130: JB Jackson’s Landscape in Sight

Landscape in Sight: Looking at America is a career-spanning collection of Jackson’s essays edited by Helen Lefkowitz Horowitz.  From my notes from March 2012:

Horowitz writes in her introduction that Jackson’s two main purposes are to discover the American (cultural) landscape and to compare it with the landscapes of Europe.  She implicitly raises a host of questions that Jackson addresses in his work – is there a distinctly American landscape?  If there is, what makes it distinct, and why is it different?  What does this landscape say about American culture?  I like that she situates his work within the physical landscapes of Europe and America, but I suspect the ideological landscape (not that Jackson would like that use of the term) in which he was writing influenced him at least as much as the physical.  His work in landscapes belies a deep interest in culture and politics, showing him to be just as interested in ideas as he was in his physical surroundings. 
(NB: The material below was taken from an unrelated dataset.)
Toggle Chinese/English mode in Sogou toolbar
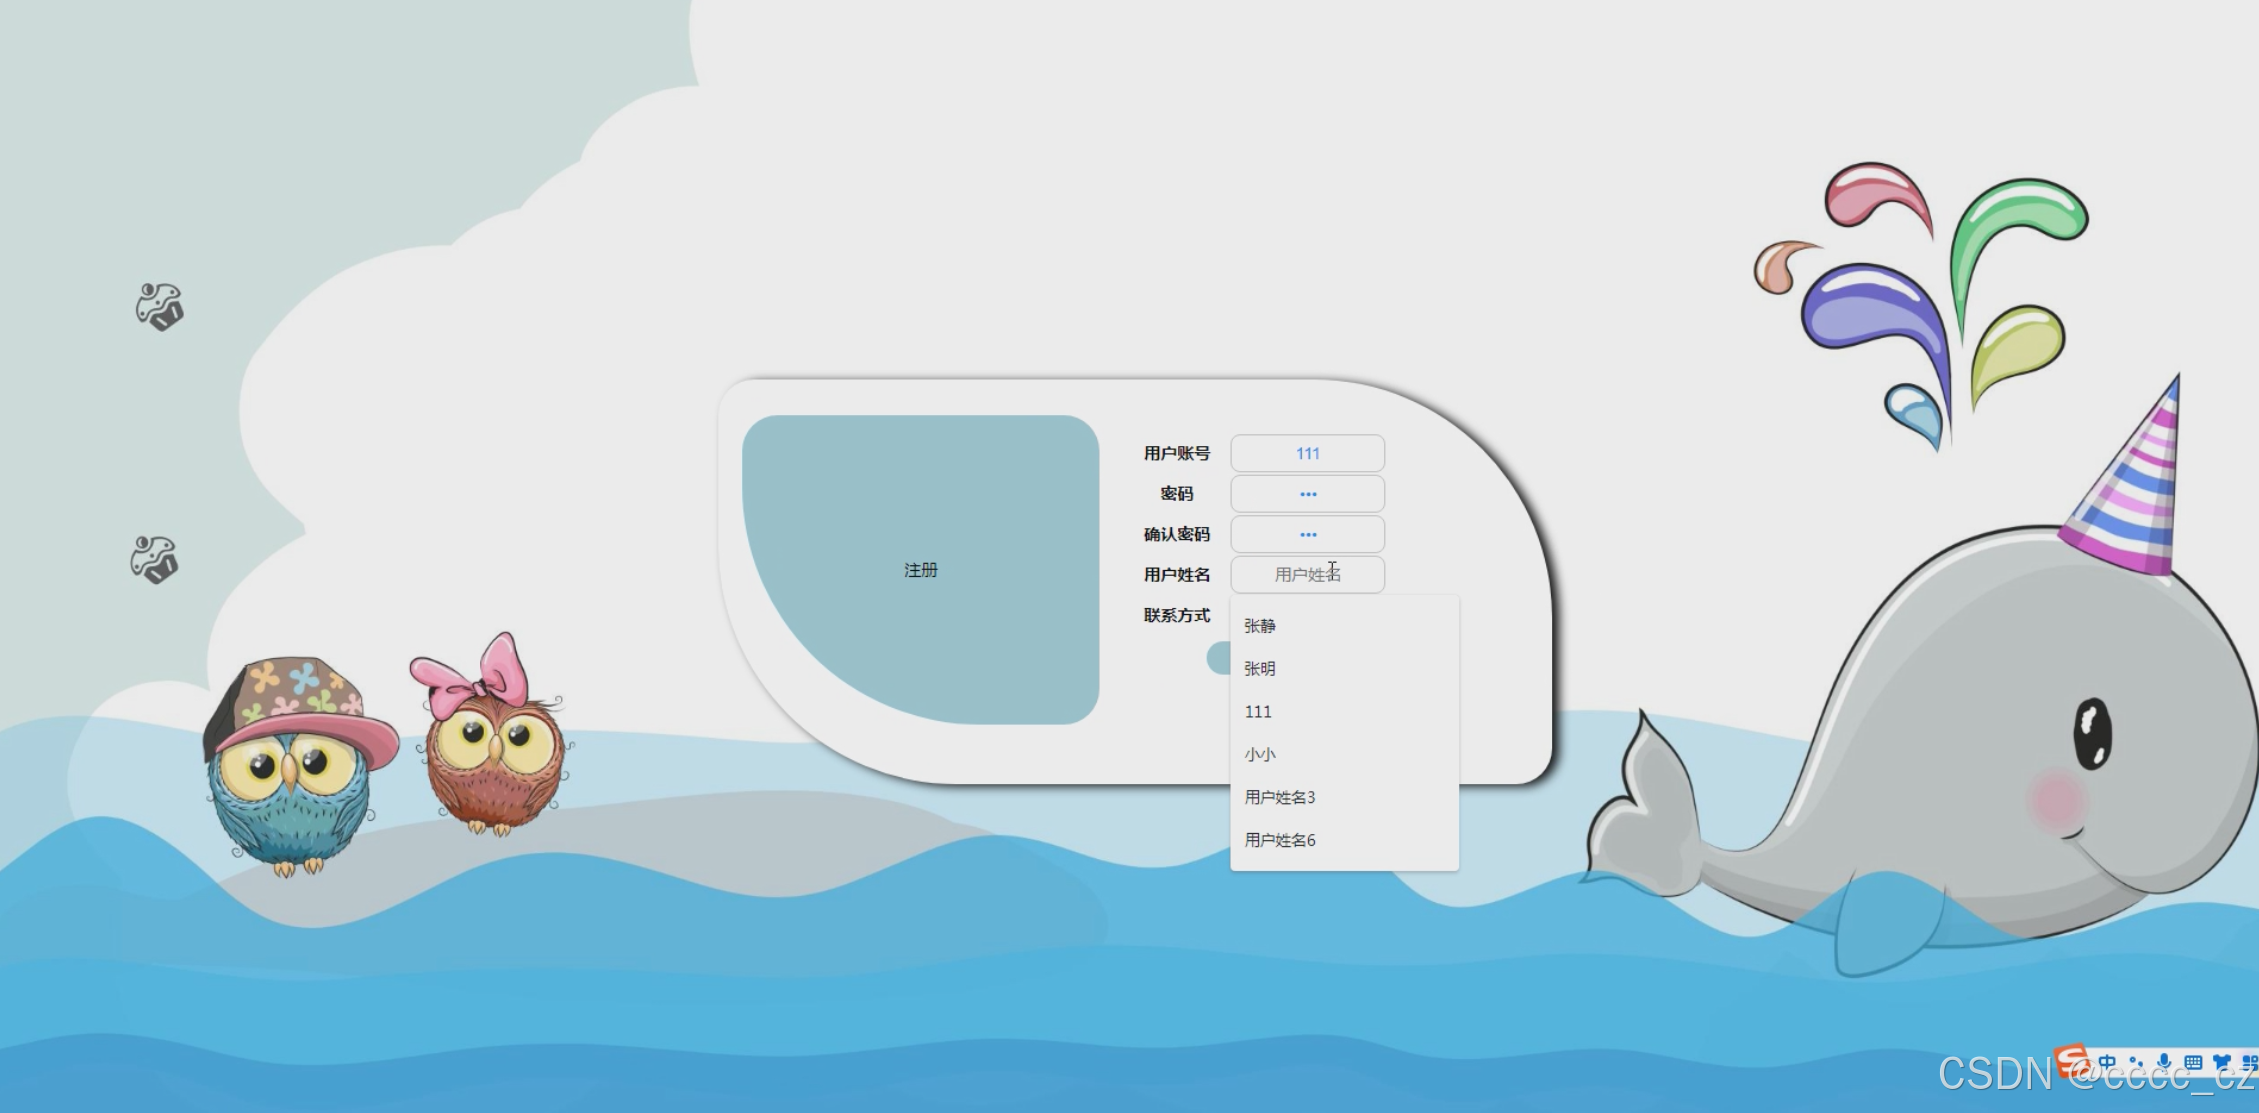This screenshot has height=1113, width=2259. point(2107,1062)
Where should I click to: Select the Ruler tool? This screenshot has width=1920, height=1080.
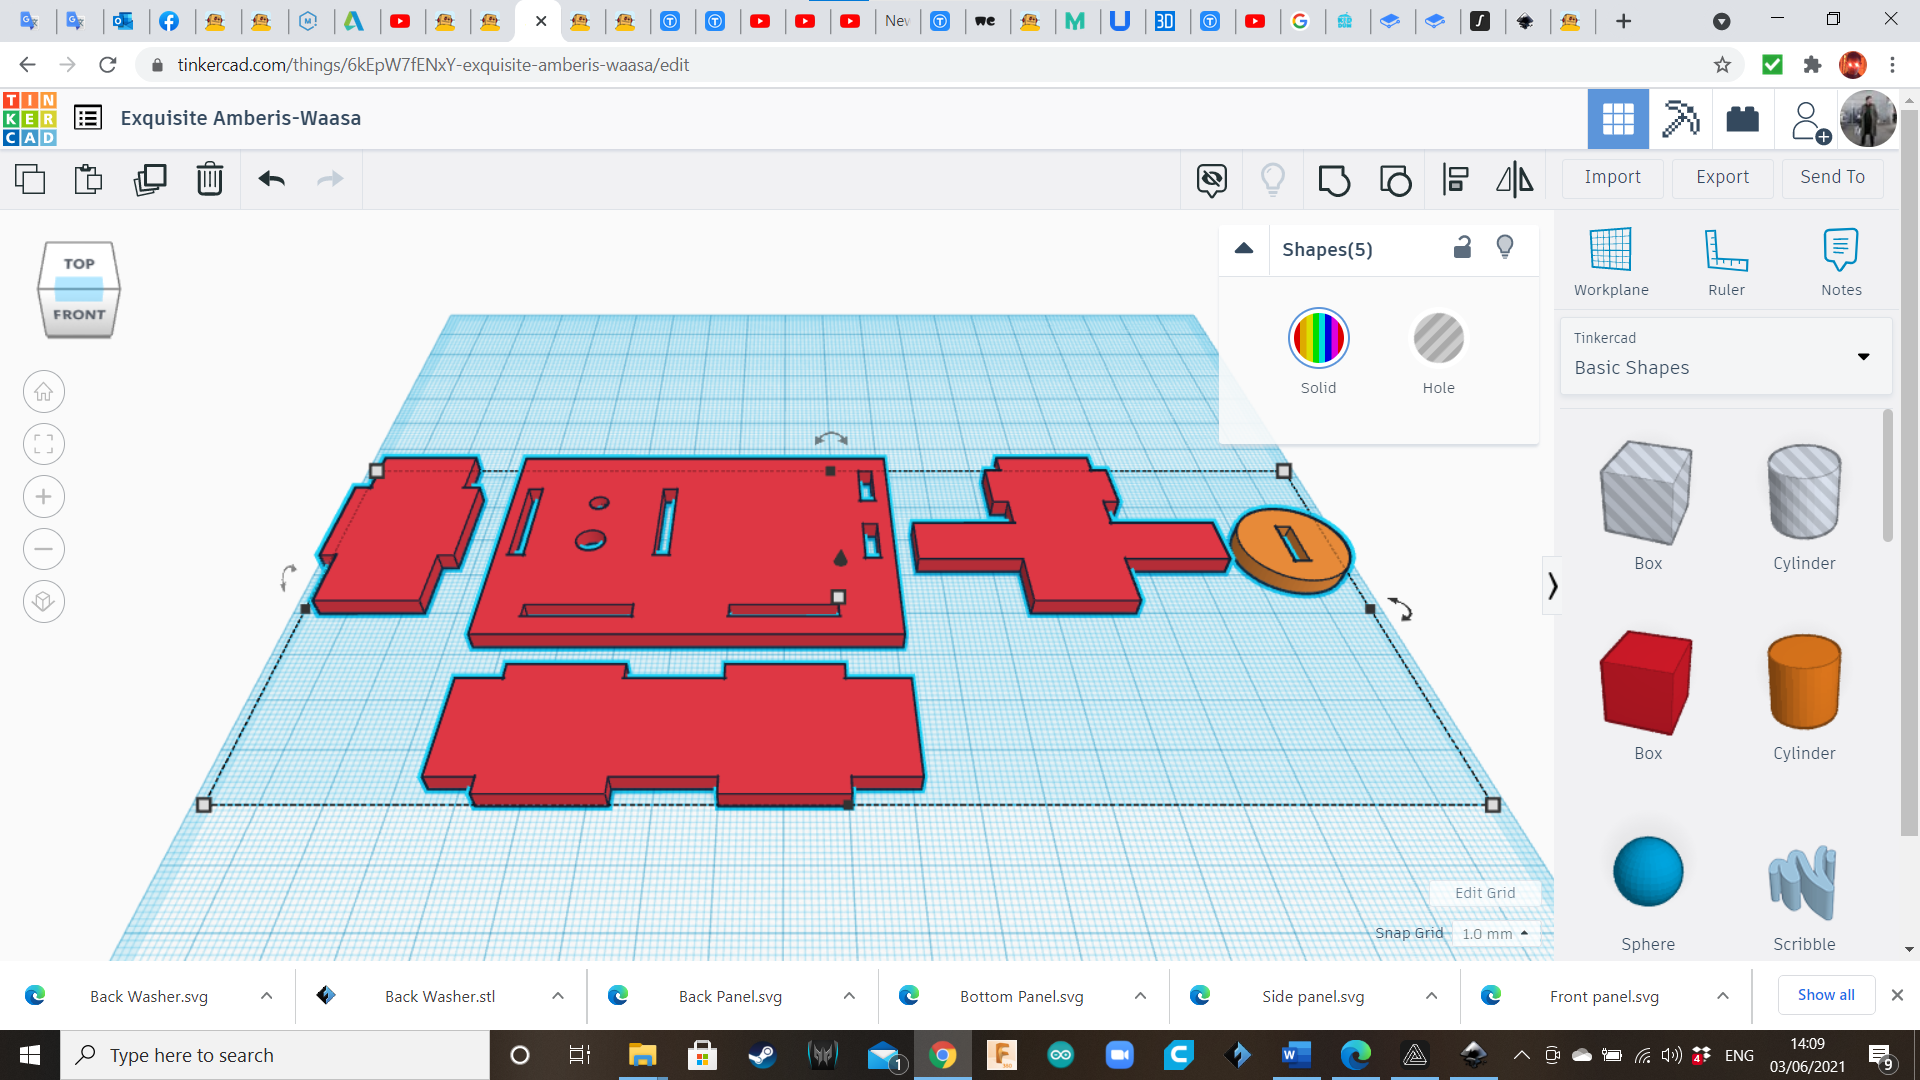click(x=1726, y=260)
Situating him within cultural theory lends his interpretations of American landscapes a decidedly democratic bent.  After WWII, Adorno was interpreting fascism and the Culture Industry; Reisman bemoaned the “other-directed man;” Orwell and Bradbury and Huxley were drawing out totalitarian governments to their logical ends.  Conversely, Jane Jacobs was lauding the “eyes on the street,” David Potter was celebrating the “land of plenty,” and Kerouac was rejecting ideology in favor of personally experiencing reality.  Like the latter three, Jackson favors the material, the physical, and the creation of culture by both government and people.  He uses front yards and highways and garages to examine the interplay between top-down and bottom-up theories of culture in the same way that Jacobs uses New York or Kerouac uses San Francisco.  His arguments – that landscapes can and should be interpreted culturally and that the vernacular, the pragmatic, the environmentally or temporally contingent has at least as much to do with their development as the ideology of architects and government planners – indicate a faith in the American people to create a landscape that is uniquely, well, American.

Key to Jackson’s argument, I think, is that planned and vernacular development interact to create cultural records on the American landscape.  His articles reveal vestiges of the Turner thesis, of a faith in American individual enterprise, of the importance of perspective, of the twin foci on desire and commercialism that underpin the development of the landscape as he sees it.  His emphasis on the physical lends itself to an interpretation of the cultural, and he embraces popular culture and leisure (rather than work or city planning) as driving forces in American cultural landscapes.  He simultaneously encourages objectivity in defining the landscape and subjectivity in interpreting it.  While I don’t particularly think that highways, suburban sprawl, or mobile homes indicate much individual agency, I really like that Jackson still looks for that agency, still teases out that element of personal desire and emphasizes its role in the creation of the landscape.  His faith in individual agency and the vernacular contrasts with the more structuralist(?) approaches of people like Adorno and Don Mitchell in a very welcome way.

***
Today, I would only add two things: an emphasis on empirical observation of landscapes as a primary way of collecting information about them, and a definition of landscape that makes it both visual and discursive, a text whose meanings can be divined by looking.